The C-propeptide of type II procollagen has previously been implicated in cartilage calcification. To further characterize this propeptide, we have investigated its molecular status and intracellular distribution in bovine fetal growth plate chondrocytes, particularly within the calcifying zone, using cell isolation, Western blotting, and localization with immunofluorescence and immunogold techniques. We found that in all cells freshly isolated by collagenase digestion the C-propeptide was a component of type II pro-alpha chains. No free C-propeptide was detected intracellularly. In situ localization of the C-propeptide by immunostaining employing immunofluorescence revealed the presence of procollagen in most growth plate cells, staining being most intense in hypertrophic cells.
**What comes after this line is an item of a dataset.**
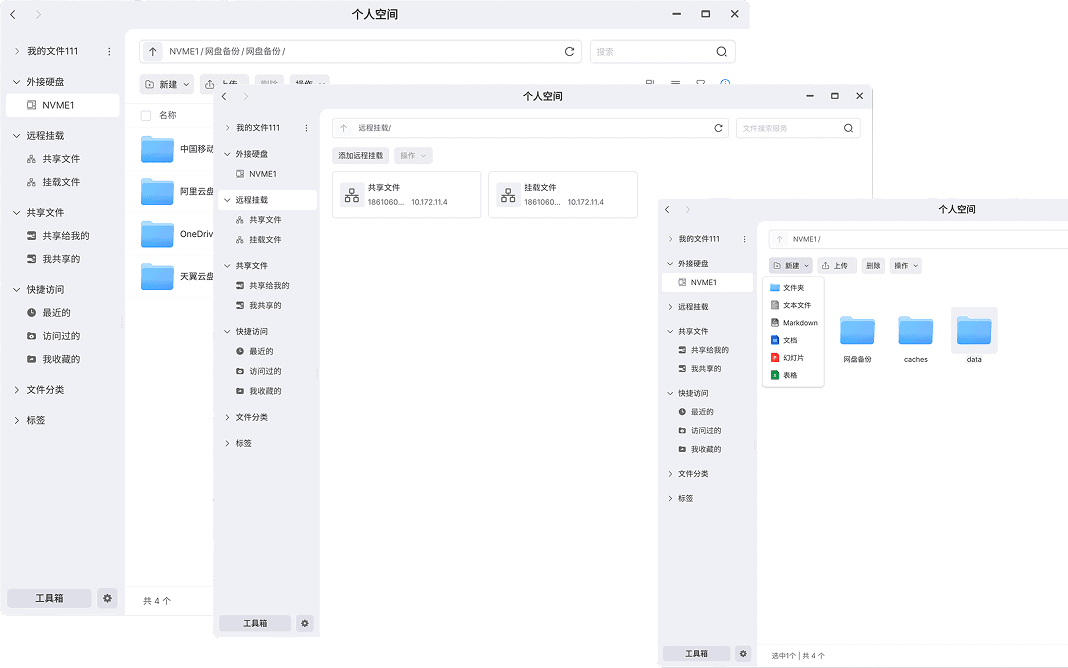
Task: Click the 添加远程挂载 button
Action: click(x=360, y=155)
In the latter, large dilations of the rough endoplasmic reticulum were observed. These were not found in proliferating cells and had an approximate diameter of 5 microns. With immunogold localization these, together with Golgi-derived secretory granules, stained for the C-propeptide. These combined results suggest that in all cells of the growth plate the C-propeptide is a constituent part of type II collagen pro-alpha chains, and that it is usually segregated in the rough endoplasmic reticulum at a time when, according to other studies, collagen synthesis ceases in the lower hypertrophic zone and calcification of the extracellular matrix ensues. This suggests that the intracellular translocation of type II collagen pro-alpha chains may change in hypertrophic cells at this time.